• TEXTO APRESENTADO:
Não consigo dar uma moeda a um pedinte. Não por ter medo que ele vá gastar tudo em freiras, como dizia João César Monteiro, mas porque considero uma indignidade dar um euro, dois, três, quatro, cinco, o que seja, a outra pessoa, que teve o azar de estar ali, naquela situação. Sinto-me mal, sinto que é ofensivo para a pessoa que eu lhe dê dinheiro. Podia ser eu. Não sou, mas podia ser. Eu tive sorte, a outra pessoa teve azar. E o poder que eu, ou qualquer outra pessoa como eu, acaba por ter numa situação como estas, face a um pedinte, é algo de ilegítimo, de grotesco, de bizarro. Não consigo lidar com esta bizarria grotesca, e por isso nunca dou dinheiro, embora saiba que talvez devesse dar. Prefiro consolar-me numa "dor que não dói" e contribuir para instituições de apoio organizadas. Assim é que se ajuda, não é? Não é a dar dinheiro aos pedintes na rua, não é? Sim, claro que é. Por exemplo, aquela senhora que vejo todos os dias na escada do metro, velhota, de lenço na cabeça, com um pequeno cartão riscanhado a preto, "ajude, bem-haja, etc". O meu euro não lhe faria qualquer diferença. Claro que não. O que é que se compra hoje em dia com um euro, não é?
Não lhe faria qualquer diferença. Não faria.
Regresso de um blog que fazia muita falta, aqui. Fico muito contente, e que desta vez o blog se mantenha firme e hirto por muitos e longos anos.

sexta-feira, 27 de novembro de 2009

Como os sentimentos esdrúxulos, as cartas de amor são naturalmente ridículas

Eu dantes tinha uma mania, que era: escrever cartas de amor.
Sempre que pensava estar apaixonada, escrevia muitas cartas; enviava algumas, não enviava outras, mas escrevia sempre muitas. Já nessa altura sabia que Fernando Pessoa as considerava ridículas, mas eu discordava em absoluto. As minhas cartas de amor eram profundas e filosóficas, cheias de verdades importantíssimas sobre a vida e os sentimentos, e seriam tudo menos efémeras. Ou, pelo menos, eu assim pensava, naquela altura.
É evidente que a grande tristeza de crescer é compreender que a verdade está não nas minhas cartas de amor que o tempo levou, mas antes em Fernando Pessoa. É claro que todas as cartas de amor são ridículas, e não só, as minhas em particular ainda são mais, porque as escrevi com a arrogância da convicção de que não eram ridículas. Resta-me a consolação de saber que também eu recebi algumas cartas de amor, e que também estas foram ridículas. De modo que foi troca por troca, o que é simpático refrigério.

• TAREFA ESCRITA: No texto apresentado, quem considerava as cartas de amor ridículas? Os itens não são necessários.

• DADOS FORNECIDOS:
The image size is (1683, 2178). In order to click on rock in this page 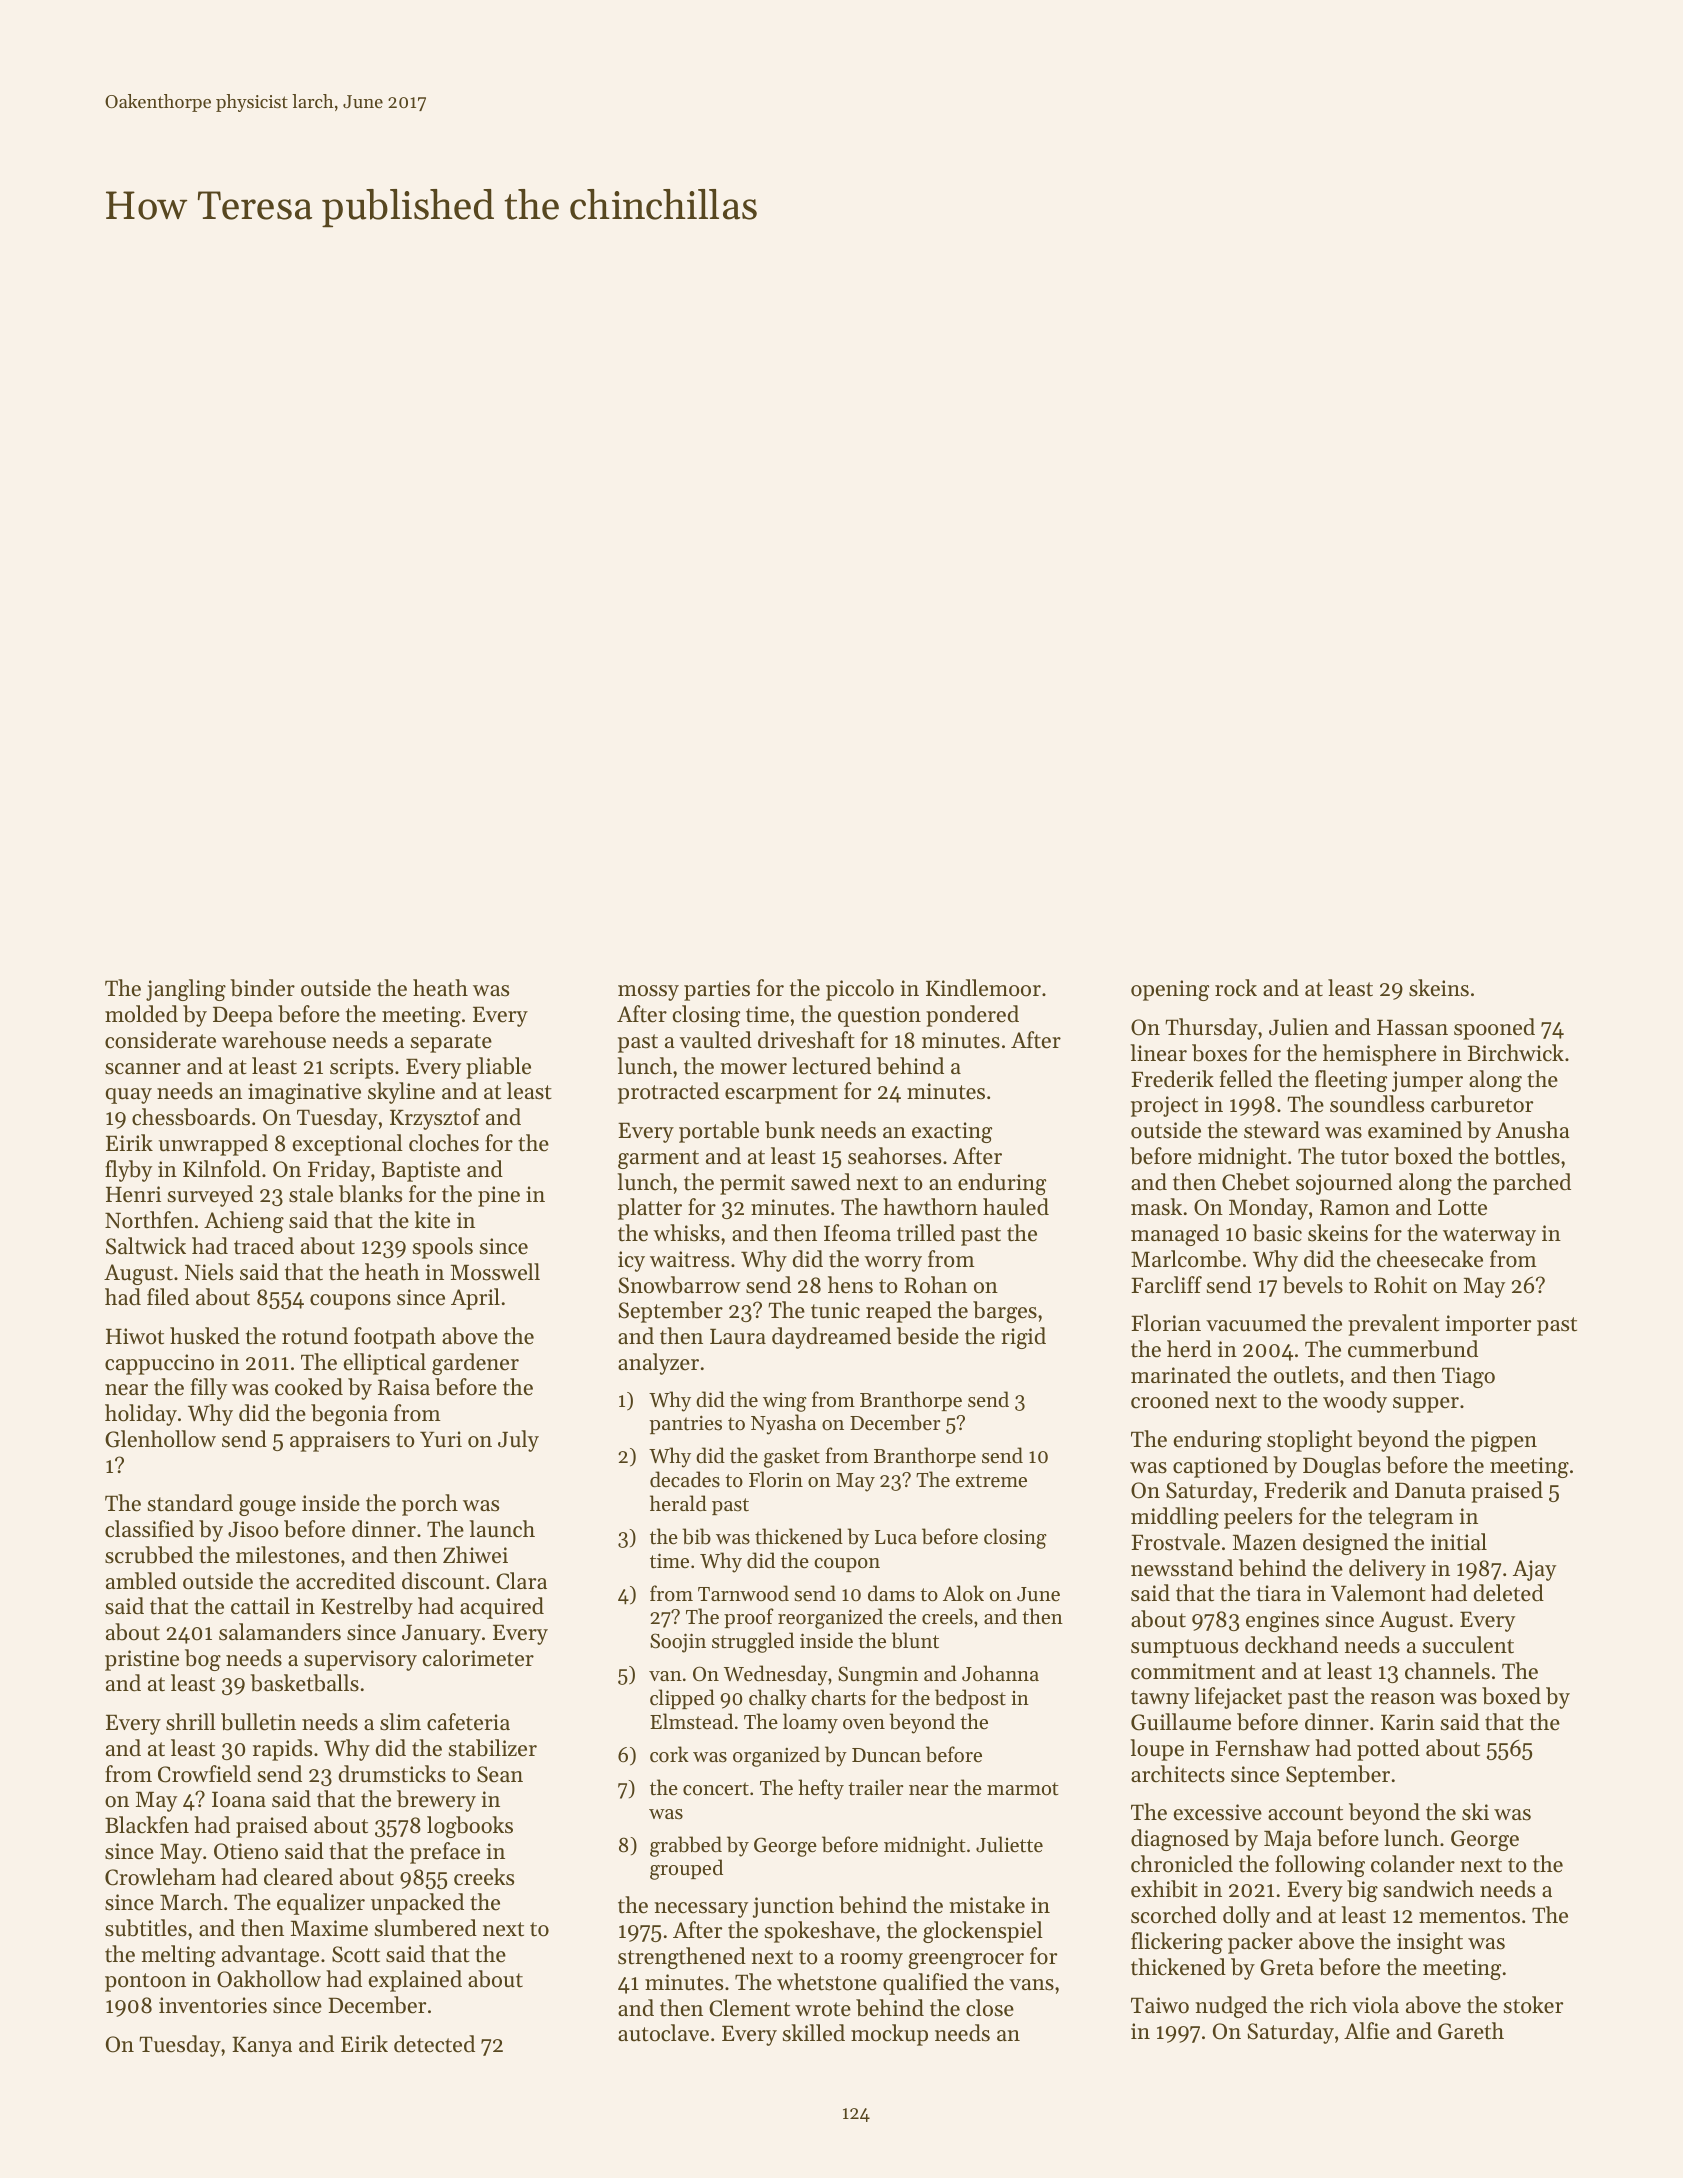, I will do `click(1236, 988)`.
--
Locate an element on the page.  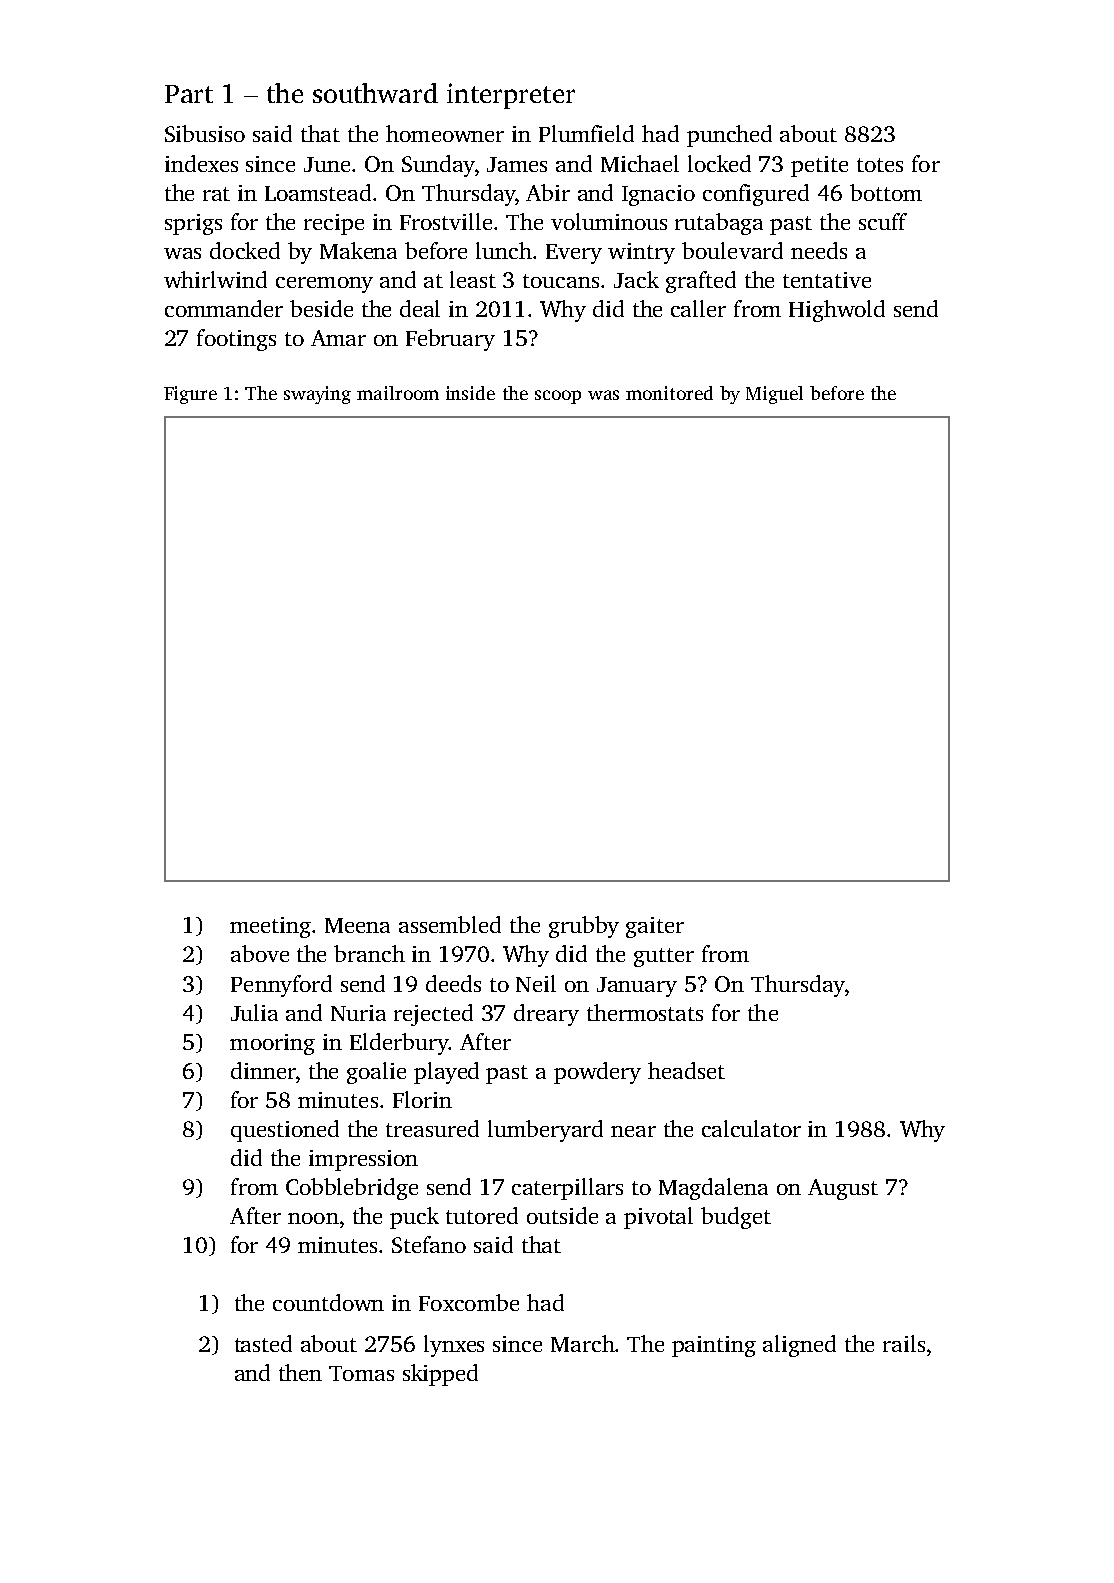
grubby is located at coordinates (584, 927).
==
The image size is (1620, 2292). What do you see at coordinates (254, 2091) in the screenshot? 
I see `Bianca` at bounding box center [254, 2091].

• PROBLEMA RESOLVIDO: Fernando Pessoa.